Ecco il lupo!

Si presenta vestito elegantemente, è laureato, è professore, ha un curriculum di tutto rispetto per il mondo, sa parlare, ha la battuta facile, mostra padronanza e sicurezza. Dice di credere in Dio, ma non dice mai chi è questo Dio, qual è il suo nome, e questo perché il suo Dio non è l’Iddio d’Abrahamo, d’Isacco e di Giacobbe; dice di credere in Gesù, ma è un Gesù che non è il Cristo di Dio infatti ne nega il concepimento verginale, la morte espiatoria e la resurrezione, e il primato che ha in ogni cosa.
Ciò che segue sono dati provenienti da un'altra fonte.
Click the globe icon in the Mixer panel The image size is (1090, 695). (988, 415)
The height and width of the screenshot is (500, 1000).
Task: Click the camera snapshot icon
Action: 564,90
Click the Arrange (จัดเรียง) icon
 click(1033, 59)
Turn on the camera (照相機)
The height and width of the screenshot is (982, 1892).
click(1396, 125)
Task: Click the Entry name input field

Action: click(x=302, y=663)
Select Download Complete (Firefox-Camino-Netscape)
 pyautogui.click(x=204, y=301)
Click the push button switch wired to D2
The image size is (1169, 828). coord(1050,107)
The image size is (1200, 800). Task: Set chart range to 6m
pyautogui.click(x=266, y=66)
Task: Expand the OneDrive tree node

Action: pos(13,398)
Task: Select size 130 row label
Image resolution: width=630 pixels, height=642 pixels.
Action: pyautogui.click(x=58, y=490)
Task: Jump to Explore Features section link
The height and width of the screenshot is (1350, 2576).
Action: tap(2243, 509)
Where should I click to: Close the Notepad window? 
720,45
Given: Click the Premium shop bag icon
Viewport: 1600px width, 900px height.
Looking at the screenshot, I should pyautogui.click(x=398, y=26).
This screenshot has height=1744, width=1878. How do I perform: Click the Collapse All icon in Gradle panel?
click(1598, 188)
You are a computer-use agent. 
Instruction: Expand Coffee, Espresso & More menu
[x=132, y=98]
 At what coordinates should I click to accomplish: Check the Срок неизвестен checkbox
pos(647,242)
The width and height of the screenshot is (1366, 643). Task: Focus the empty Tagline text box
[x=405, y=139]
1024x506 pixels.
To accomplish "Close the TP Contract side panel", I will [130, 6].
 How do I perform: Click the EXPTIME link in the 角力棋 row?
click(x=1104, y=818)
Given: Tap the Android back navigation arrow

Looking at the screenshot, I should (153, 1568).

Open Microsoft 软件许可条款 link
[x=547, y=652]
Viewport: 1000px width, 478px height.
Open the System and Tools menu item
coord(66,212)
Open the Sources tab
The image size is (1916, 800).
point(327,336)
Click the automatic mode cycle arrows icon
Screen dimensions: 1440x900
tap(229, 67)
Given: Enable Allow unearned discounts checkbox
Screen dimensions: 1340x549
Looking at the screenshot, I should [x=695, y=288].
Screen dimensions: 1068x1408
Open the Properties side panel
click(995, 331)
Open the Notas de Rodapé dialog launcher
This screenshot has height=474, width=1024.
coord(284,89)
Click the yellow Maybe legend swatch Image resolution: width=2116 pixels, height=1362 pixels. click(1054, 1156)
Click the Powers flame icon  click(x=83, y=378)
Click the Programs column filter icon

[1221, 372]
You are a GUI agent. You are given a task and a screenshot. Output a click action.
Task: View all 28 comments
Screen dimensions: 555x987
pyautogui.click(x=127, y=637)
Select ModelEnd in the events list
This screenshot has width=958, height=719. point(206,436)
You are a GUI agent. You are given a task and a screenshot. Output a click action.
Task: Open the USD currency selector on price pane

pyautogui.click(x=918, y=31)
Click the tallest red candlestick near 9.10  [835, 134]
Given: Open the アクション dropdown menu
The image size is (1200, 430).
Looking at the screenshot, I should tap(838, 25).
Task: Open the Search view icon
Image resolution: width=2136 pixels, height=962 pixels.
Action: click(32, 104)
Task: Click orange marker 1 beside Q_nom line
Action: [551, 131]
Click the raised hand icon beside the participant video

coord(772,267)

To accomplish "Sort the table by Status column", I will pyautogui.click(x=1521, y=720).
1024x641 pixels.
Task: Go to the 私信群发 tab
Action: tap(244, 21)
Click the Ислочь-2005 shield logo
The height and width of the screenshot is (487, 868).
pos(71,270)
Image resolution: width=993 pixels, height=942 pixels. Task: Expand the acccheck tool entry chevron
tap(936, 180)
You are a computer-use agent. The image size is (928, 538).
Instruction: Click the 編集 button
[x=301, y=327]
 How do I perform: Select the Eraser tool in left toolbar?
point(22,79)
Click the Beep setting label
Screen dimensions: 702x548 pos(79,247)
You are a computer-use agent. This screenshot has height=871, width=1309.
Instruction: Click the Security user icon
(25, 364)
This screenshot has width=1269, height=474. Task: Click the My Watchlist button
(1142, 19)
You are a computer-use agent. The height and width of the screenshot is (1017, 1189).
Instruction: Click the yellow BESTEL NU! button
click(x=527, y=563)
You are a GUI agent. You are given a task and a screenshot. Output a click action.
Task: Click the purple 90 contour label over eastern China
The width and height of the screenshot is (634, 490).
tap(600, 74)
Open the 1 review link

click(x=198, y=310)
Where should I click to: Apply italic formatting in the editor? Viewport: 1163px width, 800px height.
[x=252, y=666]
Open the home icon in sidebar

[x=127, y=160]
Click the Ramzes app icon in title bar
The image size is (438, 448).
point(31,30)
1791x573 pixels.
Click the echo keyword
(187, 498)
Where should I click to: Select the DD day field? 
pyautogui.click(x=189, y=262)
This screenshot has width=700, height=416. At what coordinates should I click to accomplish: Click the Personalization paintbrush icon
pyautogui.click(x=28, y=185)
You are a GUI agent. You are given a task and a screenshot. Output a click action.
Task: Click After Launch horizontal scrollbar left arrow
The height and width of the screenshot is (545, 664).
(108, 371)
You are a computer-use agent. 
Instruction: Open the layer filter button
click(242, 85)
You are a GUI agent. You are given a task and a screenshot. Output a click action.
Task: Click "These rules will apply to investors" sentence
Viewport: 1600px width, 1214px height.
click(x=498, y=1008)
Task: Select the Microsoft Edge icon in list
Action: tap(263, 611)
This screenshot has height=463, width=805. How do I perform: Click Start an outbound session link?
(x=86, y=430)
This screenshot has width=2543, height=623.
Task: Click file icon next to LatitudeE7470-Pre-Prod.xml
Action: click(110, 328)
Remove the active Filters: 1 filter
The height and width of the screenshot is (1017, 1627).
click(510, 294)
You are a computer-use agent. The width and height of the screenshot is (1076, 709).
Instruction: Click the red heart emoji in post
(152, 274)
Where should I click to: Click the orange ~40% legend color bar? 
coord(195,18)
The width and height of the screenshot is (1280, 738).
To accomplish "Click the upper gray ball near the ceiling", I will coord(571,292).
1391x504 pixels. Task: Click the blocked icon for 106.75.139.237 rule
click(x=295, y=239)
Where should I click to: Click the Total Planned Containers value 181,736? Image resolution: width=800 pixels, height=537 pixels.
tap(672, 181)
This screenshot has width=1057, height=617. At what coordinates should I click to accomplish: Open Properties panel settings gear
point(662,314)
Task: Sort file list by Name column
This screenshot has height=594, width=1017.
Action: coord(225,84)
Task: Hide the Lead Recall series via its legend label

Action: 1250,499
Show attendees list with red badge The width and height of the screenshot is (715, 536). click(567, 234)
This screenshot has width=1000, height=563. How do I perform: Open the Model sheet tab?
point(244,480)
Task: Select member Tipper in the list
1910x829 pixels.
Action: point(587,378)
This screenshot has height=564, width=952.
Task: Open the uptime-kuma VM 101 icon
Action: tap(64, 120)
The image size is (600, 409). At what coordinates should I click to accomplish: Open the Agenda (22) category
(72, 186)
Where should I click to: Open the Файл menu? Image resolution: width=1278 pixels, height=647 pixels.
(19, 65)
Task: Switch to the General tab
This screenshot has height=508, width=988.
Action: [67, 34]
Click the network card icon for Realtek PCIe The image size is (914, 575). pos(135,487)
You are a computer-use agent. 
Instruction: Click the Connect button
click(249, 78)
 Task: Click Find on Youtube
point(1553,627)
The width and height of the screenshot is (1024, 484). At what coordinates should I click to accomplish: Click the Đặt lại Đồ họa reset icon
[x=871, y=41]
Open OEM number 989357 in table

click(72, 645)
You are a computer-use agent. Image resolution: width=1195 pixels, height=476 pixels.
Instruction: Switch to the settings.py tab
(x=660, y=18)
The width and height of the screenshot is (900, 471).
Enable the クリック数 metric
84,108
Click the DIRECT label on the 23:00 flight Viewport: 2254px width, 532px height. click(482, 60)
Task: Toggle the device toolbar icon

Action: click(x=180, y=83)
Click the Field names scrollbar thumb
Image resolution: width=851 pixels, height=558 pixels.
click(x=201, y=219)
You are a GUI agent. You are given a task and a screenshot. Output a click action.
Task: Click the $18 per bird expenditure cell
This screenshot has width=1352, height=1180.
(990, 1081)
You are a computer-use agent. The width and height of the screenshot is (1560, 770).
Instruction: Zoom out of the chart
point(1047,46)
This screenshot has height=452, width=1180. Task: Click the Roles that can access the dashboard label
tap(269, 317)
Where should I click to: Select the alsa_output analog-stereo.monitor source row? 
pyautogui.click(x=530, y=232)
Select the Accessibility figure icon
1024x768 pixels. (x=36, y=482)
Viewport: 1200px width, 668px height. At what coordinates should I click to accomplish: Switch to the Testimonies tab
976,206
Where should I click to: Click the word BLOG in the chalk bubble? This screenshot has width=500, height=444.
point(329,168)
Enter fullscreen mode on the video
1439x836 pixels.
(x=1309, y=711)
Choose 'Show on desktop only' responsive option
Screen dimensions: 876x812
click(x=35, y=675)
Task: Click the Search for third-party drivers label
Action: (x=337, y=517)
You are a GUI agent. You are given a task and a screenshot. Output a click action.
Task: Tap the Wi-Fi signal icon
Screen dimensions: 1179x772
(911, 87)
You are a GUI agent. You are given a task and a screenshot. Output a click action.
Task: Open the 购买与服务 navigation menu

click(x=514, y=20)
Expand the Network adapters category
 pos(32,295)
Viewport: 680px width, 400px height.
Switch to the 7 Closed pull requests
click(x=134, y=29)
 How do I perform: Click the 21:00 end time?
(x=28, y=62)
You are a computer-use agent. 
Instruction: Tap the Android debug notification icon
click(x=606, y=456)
Ecco perché non mette in pratica le sue parole, non glorifica Gesù, non lo adora, non lo magnifica, non lo ringrazia, e non lo difende dagli attacchi che gli eretici lanciano contro di Lui, perché non lo conosce e non lo ama. Non è salvato quindi, perché non si è ravveduto e non ha creduto in Gesù Cristo. Nei suoi discorsi menziona la parola Vangelo, ma non si tratta del Vangelo che predicavano gli apostoli, ma un altro Vangelo. Non crede che la Scrittura è la Parola di Dio, e ha una particolare avversione verso coloro che invece lo credono fermamente e di essi si fa beffe schernendoli ogni volta che ne ha l’opportunità. Ecco in poche parole descritto il lupo che si presenta nelle Chiese come «credente evangelico», cioè vestito da pecora. Un’ultima cosa ma non meno importante; questo lupo è affiliato alla Massoneria, e frequenta i templi massonici dove si incontra con gli altri lupi.